GROUP BY groups a selected set of rows into a set of summary rows by the values of one or more columns or expressions.
- One row is returned for each group.
- Rows that do not meet the conditions in the
WHERE clause are removed before any grouping operation is performed.
- Aggregate functions provide information about each group instead of individual rows.
- The
GROUP BY clause does not order the result set.
- If a grouping column contains null values, all null values are considered equal, and they are put into a single group.
- A
GROUP BY clause can be described as general or simple:
- A general GROUP BY clause includes
GROUPING SETS, CUBE, ROLLUP.
SELECT
DATEPART(yyyy,OrderDate) AS N'Year',
SUM(TotalDue) AS N'Total Order Amount'
FROM Sales.SalesOrderHeader
GROUP BY DATEPART(yyyy,OrderDate)
ORDER BY DATEPART(yyyy,OrderDate);
GROUP BY vs. DISTINCT Performance
- While
DISTINCT better explains the intent, and GROUP BY is only required when aggregations are present, they are interchangeable in many cases.
- In complex queries,
DISTINCT can end up doing more work.
- Essentially,
DISTINCT collects all of the rows, including any expressions that need to be evaluated, and then tosses out duplicates.

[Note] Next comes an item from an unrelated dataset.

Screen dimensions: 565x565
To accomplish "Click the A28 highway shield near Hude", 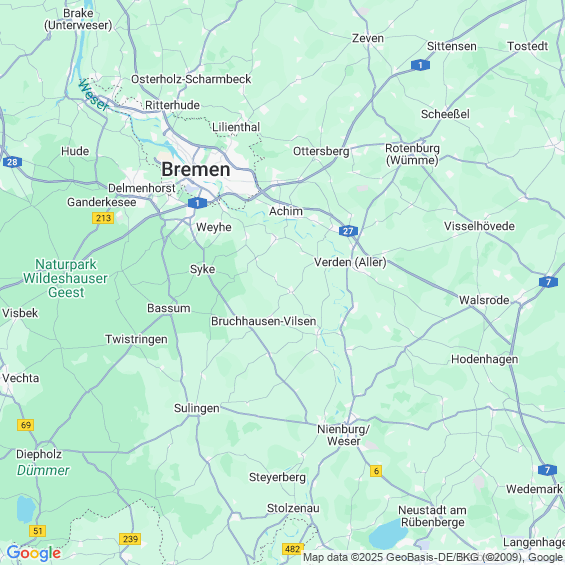I will pos(12,162).
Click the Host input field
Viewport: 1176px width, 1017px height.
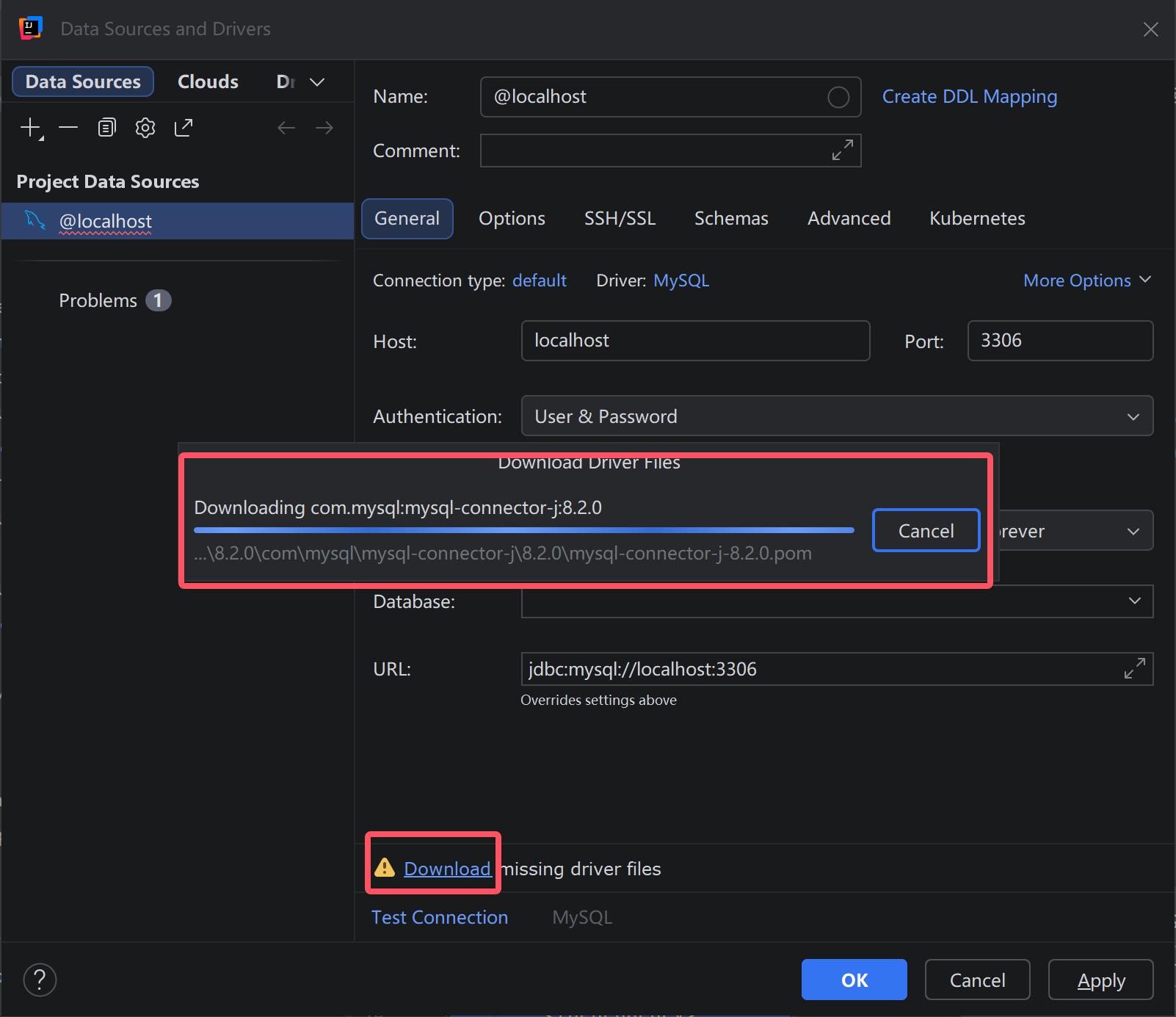tap(694, 341)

GROUP BY can filter out the duplicate rows before performing any of that work.
HAVING Clause
- The
WHERE clause filters out rows prior to them being aggregated.
- The
HAVING clause allows filters out the aggregated rows based on a criteria.
SELECT DATEPART(yyyy,OrderDate) AS N'Year',
SUM(TotalDue) AS N'Total Order Amount'
FROM Sales.SalesOrderHeader
GROUP BY DATEPART(yyyy,OrderDate)
HAVING DATEPART(yyyy,OrderDate) >= 2003
ORDER BY DATEPART(yyyy,OrderDate);
- It generates the simple GROUP BY aggregate rows, plus subtotal or super-aggregate rows, and also a grand total row.
- The number of groupings that is returned equals the number of expressions in the <composite element list> plus one.
SELECT
[Region] = [T].[Group],
[Territory] = [T].[Name],
[Year] = DATEPART(yyyy, [S].[OrderDate]),
[Month] = DATEPART(mm, [S].[OrderDate]),
[TotalRevenue] = SUM([S].[TotalDue])
FROM Sales.SalesOrderHeader AS [S]
INNER JOIN Sales.SalesTerritory AS [T]
ON [S].TerritoryID = [T].TerritoryID
GROUP BY ROLLUP
(
[T].[Group],
[T].[Name],
DATEPART(yyyy, [S].[OrderDate]),
DATEPART(mm, [S].[OrderDate])
)
- The
CUBE does the same function but, instead of providing a hierarchy of totals in ordered super-aggregate rows, it provides all the ‘super-aggregate’ permutations (‘symmetric super-aggregate’ rows), also known as cross-tabulation rows.